もっともイメージしやすいユースケースとして、クライアントがやや強度の弱い暗号スイートをリストの先頭に持っているが、サーバから見て好ましい、より強度の高い暗号スイートも同時にリスト中に存在する場合に、それを使うことが可能になります。
Tomcatの対応
Tomcatは8.0.21でこのJava8の機能を活かせるようになりました。詳しくはこちらのページのuseServerCipherSuitesOrderの項目を参照ください。
Tomcat8.0.21はJava7でも動作しますが、このときは(当然ですが)useServerCipherSuitesOrderは使えず、クライアント側の暗号スイートリストが優先されます。
筆者は個人的にTomcatが「Java7で動作しているのか、Java8で動作しているのか」をどのように判別しているのかについて興味があったので、このuseServerCipherSuitesOrderの処理を行う部分についてソースコードを当たってみました。該当するのは次の箇所(799行目)です。
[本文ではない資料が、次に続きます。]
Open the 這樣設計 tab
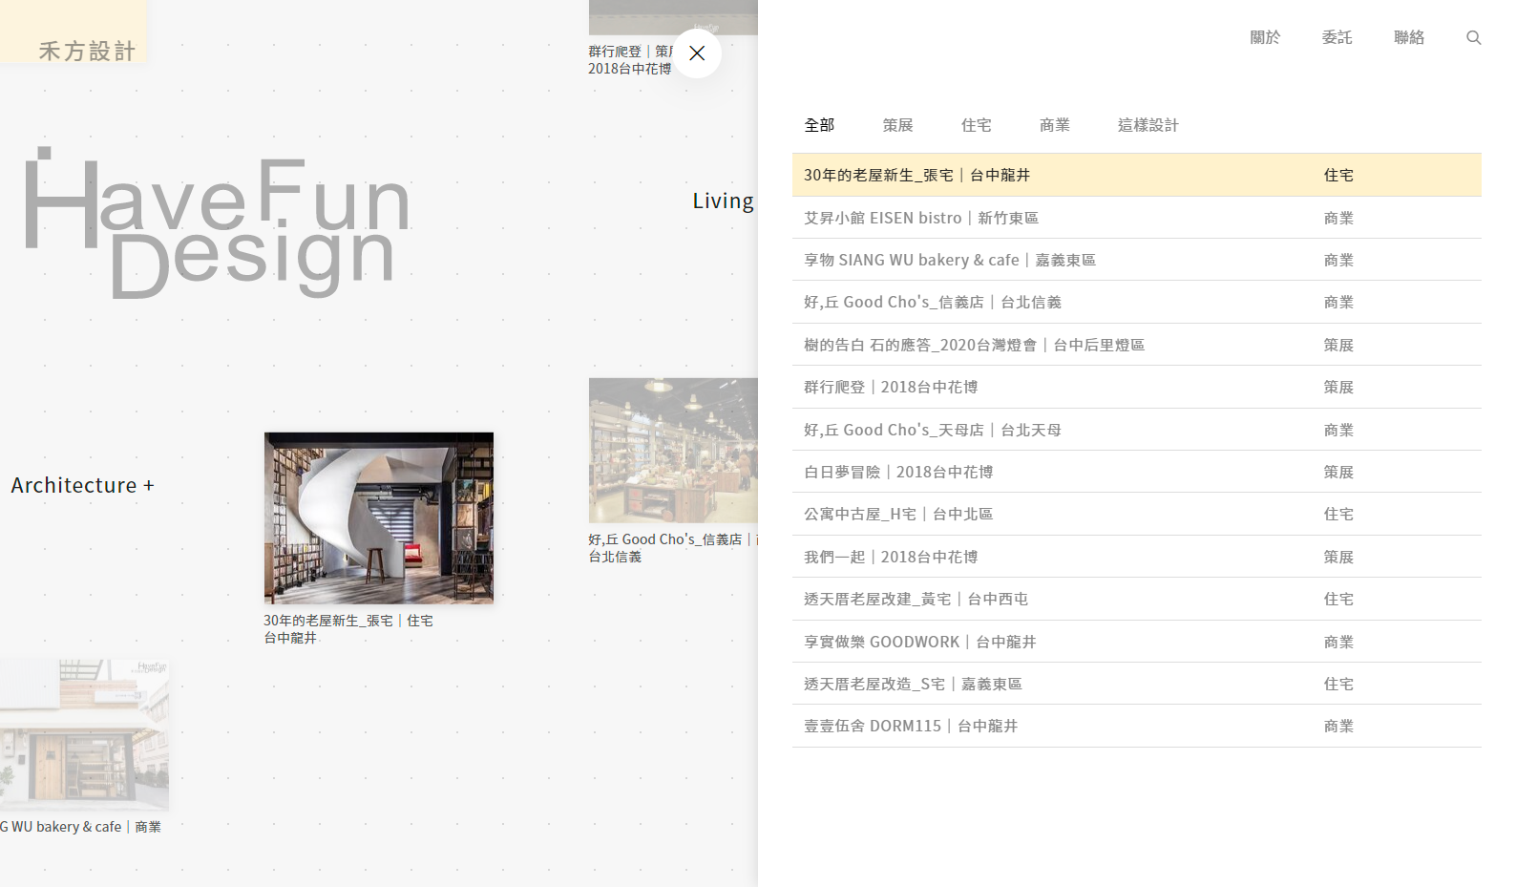Image resolution: width=1516 pixels, height=887 pixels. coord(1148,125)
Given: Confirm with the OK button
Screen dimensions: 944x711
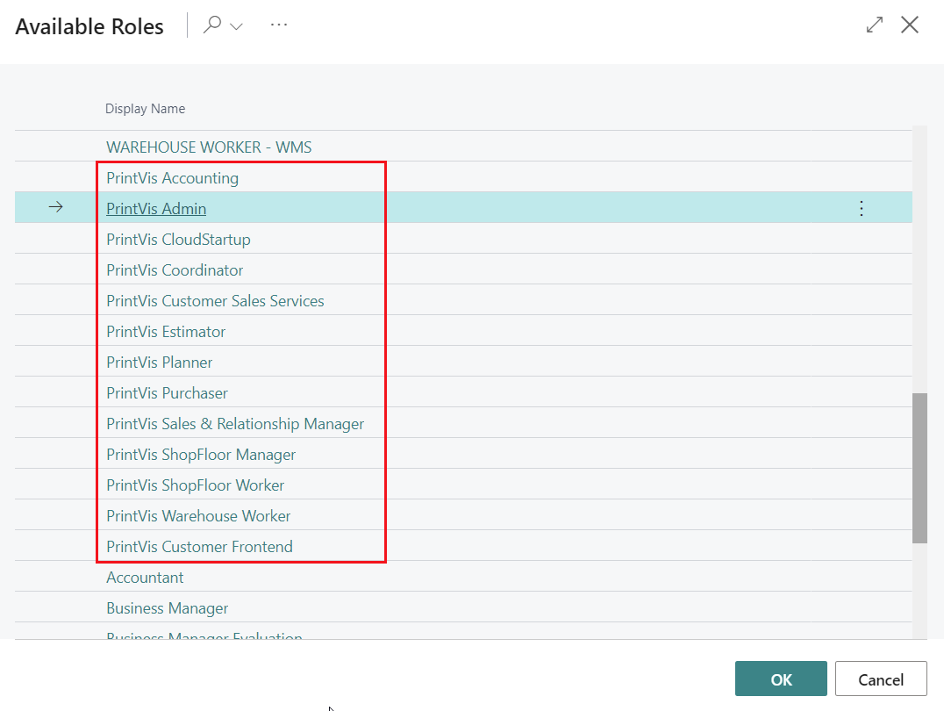Looking at the screenshot, I should 780,679.
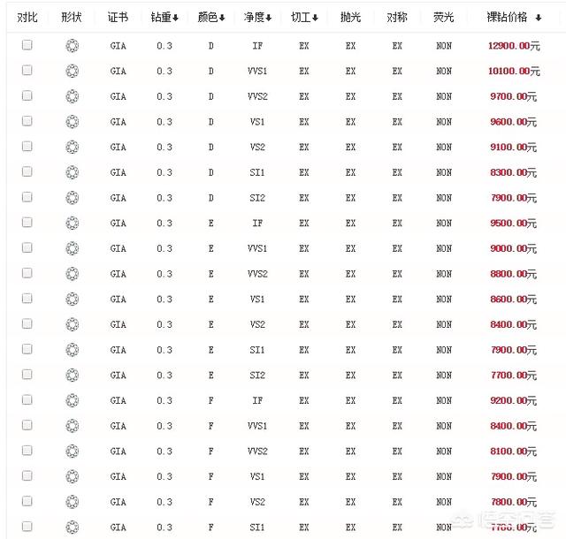The height and width of the screenshot is (539, 566).
Task: Check compare box for 12900.00元 diamond
Action: (27, 45)
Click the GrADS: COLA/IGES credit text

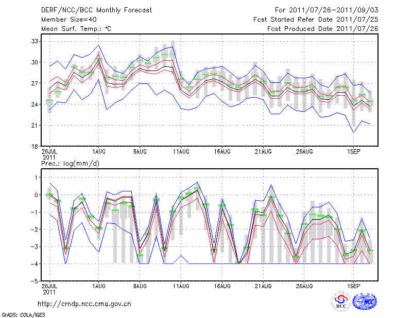pos(23,314)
// This method is only available in Java 8+ // Check to see if the method exists, and then call it. Method m = SSLParameters.class.getMethod("setUseCipherSuitesOrder", Boolean.TYPE);m.invoke(sslParameters, Boolean.valueOf(useServerCipherSuitesOrder));
リフレクション(Javaにおけるメタプログラミング)を利用してメソッドを呼び出しています。仮にJava7の場合にはメソッドが存在しないので例外が送出されますが、それはcatchされて処理されるようになっています。つまりJavaのバージョンを取得して判別するわけではなく、あくまでも実装されているかどうかで判断していることになります。なかなかスマートなやり方だと思いました。
まとめ
今回はJava8とTomcat8.0.21の組み合わせによってサーバ側で暗号スイートが選択できるようになった件について、簡単にまとめました。